Manufacturing construction also requires a precise timeline, where any delay can have a significant impact. A typical construction timeline revolves around occupancy and move-in, while manufacturing facilities are driven by when products must reach the market — making even a one-day delay costly for clients. Under Ahrendt’s leadership, those delays haven’t materialized — though it did come close once.
During construction of a manufacturing facility for a granola bar production line, the trial production start-up phase ran into problems during a stretch of hot, humid summer weather. Three days before production was scheduled to begin, Ahrendt’s team discovered that heat and humidity had overwhelmed the standard cooling process, leaving the granola bars too warm to be sliced and packaged. The team explored several options, including slowing conveyor speeds to give the bars more time in the cooling tunnel. While that approach might have worked as a temporary fix, it would have reduced planned output and resulted in lost revenue.
Instead, Ahrendt brought his team together for a Friday evening brainstorming session. They determined that an additional extension hood was needed for the cooling tunnel, contacted a local fabrication shop, and had the hood installed by Monday morning — allowing the facility to meet its production deadline.
“This is just one example of how manufacturing teams can brainstorm, innovate and think outside the box to solve these challenges,” Ahrendt says. “That’s why manufacturing facility construction means so much to me — it allows people to rise to challenges and make great things happen to achieve our goals.”
When Ahrendt began his manufacturing career, he didn’t imagine just how global the work would become.
“Most manufacturers operate globally, and that exposed me to people from different countries, cultures and business practices,” Ahrendt says. “In Asia, for example, there’s an entire protocol around how you meet and exchange business cards, and if you don’t follow it, it matters. Learning those cultural practices was just as important as the engineering, and it really opened my eyes.”
That global perspective continues to shape Ahrendt’s work as he travels across North America and internationally to meet manufacturers and prospective clients, present at events and trade shows, and lead qualification and proposal efforts aligned with PCL’s strategic portfolio expansion in manufacturing.

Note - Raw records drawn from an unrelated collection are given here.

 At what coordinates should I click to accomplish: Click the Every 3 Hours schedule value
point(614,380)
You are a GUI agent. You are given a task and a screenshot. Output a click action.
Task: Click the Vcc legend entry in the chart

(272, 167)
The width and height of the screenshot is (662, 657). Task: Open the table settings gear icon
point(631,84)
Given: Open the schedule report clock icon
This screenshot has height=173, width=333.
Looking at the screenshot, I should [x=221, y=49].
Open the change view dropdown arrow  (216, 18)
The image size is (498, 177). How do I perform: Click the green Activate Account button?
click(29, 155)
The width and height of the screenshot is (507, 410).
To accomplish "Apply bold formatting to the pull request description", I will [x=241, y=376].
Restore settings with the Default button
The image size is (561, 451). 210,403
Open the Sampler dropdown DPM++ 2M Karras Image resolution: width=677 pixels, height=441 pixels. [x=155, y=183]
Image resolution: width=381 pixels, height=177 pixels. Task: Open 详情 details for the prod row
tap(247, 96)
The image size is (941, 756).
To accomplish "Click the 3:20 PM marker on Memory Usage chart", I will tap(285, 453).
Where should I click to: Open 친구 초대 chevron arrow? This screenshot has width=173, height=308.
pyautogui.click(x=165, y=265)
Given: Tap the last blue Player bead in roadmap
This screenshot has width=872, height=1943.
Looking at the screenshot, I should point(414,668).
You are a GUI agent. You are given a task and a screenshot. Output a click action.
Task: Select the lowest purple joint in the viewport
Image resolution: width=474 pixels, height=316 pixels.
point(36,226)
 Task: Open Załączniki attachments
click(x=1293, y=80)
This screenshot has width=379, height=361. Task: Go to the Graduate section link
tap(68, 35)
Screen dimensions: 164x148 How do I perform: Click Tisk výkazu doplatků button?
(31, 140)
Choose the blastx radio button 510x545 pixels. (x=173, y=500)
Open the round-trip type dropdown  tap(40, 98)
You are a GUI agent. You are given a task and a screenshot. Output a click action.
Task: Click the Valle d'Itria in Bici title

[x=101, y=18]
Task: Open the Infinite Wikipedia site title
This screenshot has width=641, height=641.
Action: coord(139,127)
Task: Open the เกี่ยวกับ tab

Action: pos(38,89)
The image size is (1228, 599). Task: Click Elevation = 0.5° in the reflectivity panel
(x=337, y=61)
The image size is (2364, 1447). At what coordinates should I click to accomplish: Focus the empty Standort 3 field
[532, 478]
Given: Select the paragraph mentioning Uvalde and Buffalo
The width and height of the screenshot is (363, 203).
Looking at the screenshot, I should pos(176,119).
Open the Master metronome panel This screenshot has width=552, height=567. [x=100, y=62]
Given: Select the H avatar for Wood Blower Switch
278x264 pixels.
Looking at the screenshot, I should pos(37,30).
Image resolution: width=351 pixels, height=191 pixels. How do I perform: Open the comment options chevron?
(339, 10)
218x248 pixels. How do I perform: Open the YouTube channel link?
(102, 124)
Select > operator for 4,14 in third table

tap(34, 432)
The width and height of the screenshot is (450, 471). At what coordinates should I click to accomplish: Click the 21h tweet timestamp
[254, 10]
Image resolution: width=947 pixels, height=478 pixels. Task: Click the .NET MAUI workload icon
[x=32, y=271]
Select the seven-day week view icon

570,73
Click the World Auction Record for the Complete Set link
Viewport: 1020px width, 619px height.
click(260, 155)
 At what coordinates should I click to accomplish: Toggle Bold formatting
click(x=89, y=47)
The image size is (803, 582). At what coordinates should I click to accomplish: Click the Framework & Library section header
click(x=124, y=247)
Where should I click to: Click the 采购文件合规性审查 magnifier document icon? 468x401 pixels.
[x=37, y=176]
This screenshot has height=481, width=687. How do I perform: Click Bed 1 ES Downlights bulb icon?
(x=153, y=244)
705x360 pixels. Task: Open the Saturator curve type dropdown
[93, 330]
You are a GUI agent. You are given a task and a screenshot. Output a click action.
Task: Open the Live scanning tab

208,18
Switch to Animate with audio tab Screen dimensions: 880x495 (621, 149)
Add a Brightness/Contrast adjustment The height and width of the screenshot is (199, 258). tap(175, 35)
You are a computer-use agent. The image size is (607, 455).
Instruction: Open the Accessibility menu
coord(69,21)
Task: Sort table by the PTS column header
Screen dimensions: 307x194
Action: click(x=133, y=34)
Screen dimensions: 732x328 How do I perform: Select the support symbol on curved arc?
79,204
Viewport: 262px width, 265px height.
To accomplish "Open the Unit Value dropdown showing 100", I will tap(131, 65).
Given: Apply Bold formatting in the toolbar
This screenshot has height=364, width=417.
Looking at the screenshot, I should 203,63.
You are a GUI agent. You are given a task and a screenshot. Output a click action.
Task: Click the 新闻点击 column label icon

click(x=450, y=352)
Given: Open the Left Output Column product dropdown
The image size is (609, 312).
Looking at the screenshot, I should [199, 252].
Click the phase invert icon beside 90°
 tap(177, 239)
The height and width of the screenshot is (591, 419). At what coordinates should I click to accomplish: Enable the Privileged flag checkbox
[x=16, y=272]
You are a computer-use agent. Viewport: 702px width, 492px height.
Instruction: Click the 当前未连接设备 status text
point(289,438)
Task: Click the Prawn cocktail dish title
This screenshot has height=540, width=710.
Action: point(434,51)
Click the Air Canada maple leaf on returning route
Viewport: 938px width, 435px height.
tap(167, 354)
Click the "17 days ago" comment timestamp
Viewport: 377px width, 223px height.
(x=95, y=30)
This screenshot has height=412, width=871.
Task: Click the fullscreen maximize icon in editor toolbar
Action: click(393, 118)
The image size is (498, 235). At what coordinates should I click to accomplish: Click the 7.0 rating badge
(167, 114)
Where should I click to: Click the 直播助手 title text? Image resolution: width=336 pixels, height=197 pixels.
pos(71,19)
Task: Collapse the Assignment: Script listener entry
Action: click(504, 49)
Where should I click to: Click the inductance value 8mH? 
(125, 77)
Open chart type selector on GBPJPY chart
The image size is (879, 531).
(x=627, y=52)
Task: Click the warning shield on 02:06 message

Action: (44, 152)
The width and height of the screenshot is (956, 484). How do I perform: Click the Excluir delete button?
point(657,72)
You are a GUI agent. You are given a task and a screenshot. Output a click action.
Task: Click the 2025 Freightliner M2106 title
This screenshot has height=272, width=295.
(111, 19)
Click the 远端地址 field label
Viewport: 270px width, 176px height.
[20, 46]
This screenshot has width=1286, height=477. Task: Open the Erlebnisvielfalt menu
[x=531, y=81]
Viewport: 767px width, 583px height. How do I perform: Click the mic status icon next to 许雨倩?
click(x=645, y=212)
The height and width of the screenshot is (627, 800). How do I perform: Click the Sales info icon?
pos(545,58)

Manufacturers contribute nearly US$3 trillion annually to the U.S. economy and CA$214 billion to the Canadian economy. Ahrendt is helping position PCL to capitalize on that market opportunity by drawing on the company’s breadth and depth across the buildings, civil and industrial sectors.
“Manufacturing clients are looking for a contractor that can provide an ‘easy button,’” Ahrendt says. “PCL’s vertical integration sets ups apart. If we continue to build our team and deepen our focus in this market, we can grow our market share and diversify our construction portfolio.”
As the Manufacturing Center of Excellence wraps up its first year, Ahrendt is focused on building a highly mobile team that travels where the work is. While he partners with clients and districts to identify opportunities where PCL can strategically contribute, one critical component is still needed: the builders.
PCL is addressing the predicted labor shortage by traveling to recruitment fairs and conferences across North America, highlighting its workplace awards — including Fortune 100 Best Places to Work, Forbes America’s Dream Employers, and Canada’s Top 100 Employers — to attract essential talent to fuel the next generation of construction.
“We have the knowledge, the relationships and the expertise,” Ahrendt says.
As manufacturing activity continues to grow across North America, PCL is well positioned to build on its strong client relationships, technical expertise and diversified portfolio to support continued growth in the manufacturing sector.